What do the numbers mean?
Can you explain the findings in plain language?
How strong are the findings?
Are they statistically, practically, or clinically meaningful?
What are the study limitations?
How do limitations affect interpretation or generalizability?
What next?
What study would better answer the question with more time or resources?
Common mistakes include:
scheduling too early,
preparing only for the slide presentation,
spending too much time on background,
running out of time for results,
using unexplained technical language,
restating results instead of interpreting them,
overclaiming,
and assuming the defense automatically completes all graduation requirements.
Immediately after the defense, you need to send written next steps by email to your committee members
Then, update your presentation and written document based on committee feedback.
Send the revised materials to your committee for final approval.

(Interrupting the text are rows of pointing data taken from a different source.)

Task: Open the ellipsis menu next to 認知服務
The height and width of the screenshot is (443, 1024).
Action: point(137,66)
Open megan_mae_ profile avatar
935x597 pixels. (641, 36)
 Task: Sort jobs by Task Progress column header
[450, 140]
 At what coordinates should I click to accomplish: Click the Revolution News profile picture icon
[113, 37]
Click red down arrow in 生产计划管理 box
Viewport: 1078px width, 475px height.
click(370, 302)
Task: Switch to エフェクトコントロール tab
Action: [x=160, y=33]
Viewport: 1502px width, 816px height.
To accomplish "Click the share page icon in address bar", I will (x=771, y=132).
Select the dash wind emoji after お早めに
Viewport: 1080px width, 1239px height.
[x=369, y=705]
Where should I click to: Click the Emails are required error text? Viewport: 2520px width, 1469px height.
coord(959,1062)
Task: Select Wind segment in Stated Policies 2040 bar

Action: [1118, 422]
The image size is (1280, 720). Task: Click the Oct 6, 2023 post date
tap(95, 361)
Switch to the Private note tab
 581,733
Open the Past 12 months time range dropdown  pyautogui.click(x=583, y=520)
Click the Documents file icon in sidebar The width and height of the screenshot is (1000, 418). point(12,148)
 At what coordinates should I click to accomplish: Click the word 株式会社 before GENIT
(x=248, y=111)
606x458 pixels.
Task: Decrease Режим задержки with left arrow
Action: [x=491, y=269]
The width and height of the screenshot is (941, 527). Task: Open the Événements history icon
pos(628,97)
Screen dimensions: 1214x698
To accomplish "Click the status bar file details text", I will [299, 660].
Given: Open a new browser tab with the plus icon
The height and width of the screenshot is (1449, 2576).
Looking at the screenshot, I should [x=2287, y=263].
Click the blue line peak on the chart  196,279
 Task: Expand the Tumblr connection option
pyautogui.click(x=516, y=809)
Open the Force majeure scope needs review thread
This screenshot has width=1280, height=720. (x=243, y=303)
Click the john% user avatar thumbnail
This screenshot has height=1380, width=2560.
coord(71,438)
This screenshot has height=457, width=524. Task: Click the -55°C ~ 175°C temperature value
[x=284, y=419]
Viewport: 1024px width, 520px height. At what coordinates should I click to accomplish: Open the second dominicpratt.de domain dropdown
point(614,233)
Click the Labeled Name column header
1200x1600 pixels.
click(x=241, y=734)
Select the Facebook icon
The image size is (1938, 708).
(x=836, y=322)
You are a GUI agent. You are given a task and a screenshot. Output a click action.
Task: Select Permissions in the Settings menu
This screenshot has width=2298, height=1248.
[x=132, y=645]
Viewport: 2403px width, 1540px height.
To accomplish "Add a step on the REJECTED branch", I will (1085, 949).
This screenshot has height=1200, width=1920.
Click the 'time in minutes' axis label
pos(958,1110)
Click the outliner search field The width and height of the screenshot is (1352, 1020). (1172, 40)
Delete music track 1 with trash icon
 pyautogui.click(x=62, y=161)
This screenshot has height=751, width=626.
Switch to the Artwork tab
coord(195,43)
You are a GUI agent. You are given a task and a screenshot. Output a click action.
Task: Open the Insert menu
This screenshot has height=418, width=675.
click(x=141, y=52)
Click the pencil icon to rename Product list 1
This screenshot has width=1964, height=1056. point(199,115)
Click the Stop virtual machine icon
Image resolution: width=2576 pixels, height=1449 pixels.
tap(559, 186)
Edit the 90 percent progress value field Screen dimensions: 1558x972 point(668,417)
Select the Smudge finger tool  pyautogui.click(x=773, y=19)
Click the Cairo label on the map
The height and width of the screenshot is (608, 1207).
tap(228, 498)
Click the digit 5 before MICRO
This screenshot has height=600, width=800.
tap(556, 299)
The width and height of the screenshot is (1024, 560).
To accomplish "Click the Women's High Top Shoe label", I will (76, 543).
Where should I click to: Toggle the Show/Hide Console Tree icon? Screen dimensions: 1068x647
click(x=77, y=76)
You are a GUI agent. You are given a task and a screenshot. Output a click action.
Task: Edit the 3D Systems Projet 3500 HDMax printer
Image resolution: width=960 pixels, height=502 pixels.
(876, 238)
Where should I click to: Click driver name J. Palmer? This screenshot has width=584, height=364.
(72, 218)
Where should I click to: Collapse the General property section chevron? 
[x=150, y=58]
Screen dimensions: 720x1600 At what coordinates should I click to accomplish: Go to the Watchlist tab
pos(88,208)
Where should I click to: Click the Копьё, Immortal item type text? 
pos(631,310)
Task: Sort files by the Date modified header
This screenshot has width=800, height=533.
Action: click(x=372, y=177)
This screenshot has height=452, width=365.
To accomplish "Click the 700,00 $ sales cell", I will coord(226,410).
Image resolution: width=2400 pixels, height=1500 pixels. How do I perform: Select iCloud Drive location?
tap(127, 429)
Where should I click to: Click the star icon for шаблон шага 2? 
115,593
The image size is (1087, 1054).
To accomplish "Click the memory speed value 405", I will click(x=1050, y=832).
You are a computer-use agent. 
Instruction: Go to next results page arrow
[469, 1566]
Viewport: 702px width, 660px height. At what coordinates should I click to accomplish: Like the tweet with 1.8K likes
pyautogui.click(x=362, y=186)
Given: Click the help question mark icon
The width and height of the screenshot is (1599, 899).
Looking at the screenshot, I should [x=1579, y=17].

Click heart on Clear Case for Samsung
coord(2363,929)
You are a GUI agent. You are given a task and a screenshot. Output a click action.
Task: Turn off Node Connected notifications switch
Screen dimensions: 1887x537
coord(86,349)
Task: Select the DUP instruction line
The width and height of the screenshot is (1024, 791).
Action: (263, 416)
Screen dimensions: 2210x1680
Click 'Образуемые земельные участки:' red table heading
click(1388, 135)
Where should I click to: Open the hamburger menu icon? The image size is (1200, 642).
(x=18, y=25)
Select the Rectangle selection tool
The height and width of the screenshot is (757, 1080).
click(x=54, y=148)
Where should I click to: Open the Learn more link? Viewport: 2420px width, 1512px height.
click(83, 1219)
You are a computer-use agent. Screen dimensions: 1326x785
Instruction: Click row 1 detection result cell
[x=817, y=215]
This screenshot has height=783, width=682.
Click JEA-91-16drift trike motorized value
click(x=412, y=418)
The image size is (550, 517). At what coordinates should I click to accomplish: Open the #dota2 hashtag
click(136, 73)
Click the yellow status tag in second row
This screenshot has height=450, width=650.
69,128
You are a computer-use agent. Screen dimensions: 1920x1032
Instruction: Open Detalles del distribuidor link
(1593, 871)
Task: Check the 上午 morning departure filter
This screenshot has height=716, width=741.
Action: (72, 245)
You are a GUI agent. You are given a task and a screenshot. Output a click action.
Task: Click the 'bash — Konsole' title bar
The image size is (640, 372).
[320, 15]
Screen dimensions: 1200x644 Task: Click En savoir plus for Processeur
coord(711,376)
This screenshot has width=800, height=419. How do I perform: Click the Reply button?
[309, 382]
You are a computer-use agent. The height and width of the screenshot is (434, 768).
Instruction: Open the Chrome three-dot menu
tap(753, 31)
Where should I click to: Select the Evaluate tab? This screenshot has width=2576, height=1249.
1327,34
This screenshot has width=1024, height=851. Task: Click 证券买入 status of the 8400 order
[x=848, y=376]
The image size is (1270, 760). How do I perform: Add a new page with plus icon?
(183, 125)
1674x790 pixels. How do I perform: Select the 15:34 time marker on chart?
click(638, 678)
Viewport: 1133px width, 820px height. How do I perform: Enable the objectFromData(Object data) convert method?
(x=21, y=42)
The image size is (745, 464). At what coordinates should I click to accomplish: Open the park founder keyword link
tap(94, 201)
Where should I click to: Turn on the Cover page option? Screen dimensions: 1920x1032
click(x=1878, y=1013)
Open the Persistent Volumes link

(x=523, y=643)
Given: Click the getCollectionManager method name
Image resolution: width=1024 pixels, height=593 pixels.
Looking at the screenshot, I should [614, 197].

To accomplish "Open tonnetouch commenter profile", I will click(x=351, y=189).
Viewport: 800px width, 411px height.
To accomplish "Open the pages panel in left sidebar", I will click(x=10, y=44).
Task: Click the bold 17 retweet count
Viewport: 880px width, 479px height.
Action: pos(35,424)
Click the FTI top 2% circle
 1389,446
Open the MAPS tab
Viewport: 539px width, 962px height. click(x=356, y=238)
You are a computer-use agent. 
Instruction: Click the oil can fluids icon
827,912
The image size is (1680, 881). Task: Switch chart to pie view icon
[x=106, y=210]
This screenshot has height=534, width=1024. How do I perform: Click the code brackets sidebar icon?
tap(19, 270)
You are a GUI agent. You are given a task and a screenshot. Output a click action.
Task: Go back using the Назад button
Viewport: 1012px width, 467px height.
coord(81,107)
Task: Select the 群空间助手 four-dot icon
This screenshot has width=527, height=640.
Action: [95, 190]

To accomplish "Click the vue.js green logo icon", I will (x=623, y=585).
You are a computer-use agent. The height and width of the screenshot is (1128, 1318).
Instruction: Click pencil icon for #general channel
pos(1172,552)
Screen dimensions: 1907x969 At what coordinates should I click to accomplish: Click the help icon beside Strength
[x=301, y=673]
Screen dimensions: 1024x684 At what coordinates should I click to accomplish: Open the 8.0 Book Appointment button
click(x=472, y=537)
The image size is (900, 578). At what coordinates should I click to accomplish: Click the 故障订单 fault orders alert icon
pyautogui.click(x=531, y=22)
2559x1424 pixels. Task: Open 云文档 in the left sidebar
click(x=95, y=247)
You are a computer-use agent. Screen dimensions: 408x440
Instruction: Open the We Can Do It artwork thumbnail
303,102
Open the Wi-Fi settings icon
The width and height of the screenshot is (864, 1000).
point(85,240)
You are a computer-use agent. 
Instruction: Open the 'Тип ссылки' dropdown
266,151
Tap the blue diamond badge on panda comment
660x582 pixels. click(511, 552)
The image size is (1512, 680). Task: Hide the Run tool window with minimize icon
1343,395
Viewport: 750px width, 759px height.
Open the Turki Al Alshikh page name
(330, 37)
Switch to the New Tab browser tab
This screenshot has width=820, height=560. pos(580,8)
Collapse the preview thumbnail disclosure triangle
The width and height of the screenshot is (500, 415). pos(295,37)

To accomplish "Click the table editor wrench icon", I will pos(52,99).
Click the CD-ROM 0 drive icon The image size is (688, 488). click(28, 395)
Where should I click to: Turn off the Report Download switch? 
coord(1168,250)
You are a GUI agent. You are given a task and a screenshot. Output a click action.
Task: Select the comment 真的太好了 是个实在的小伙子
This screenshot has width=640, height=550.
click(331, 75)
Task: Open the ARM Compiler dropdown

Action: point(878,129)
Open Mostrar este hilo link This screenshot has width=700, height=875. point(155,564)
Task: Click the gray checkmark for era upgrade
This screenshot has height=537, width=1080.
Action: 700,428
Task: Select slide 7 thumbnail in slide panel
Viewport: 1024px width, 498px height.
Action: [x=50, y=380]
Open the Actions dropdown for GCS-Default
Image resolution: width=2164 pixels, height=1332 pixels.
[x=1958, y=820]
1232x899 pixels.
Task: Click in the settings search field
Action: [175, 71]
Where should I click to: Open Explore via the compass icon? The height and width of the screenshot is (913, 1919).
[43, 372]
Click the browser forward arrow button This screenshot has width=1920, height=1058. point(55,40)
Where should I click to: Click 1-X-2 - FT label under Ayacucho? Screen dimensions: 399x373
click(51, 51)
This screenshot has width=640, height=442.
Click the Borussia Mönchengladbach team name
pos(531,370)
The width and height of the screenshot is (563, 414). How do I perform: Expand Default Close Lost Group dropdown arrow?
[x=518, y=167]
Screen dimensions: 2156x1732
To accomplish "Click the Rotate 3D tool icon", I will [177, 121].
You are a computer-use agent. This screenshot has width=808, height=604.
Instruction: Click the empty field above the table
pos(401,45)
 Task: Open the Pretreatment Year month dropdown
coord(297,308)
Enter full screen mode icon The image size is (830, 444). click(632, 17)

Once final approval is granted, send the MS write-up signature page to your committee through DocuSign.
You must also present your work at the Department MS presentations event.
Passing the defense does not necessarily mean you are fully done. Revisions, final approval, committee signatures, department presentation requirements, and other graduation requirements may still need to be completed.
Yes. Students must present their work at the Department MS presentations event, either as a poster or oral presentation. This is separate from the defense and may be open to a broader audience.
Before the defense, make sure you can:
Explain your study in a concise manner (practice versions explaining your research in 1 sentence, in 30 seconds, or in 2 minutes).
Stay within the presentation time limit of 10 minutes (projects) or 15 minutes (thesis).
Clearly explain your methods, results, limitations, and main conclusion.
Interpret your results rather than just describe them.
Explain what your findings mean and why they matter.
Anticipate and practice answering likely committee questions.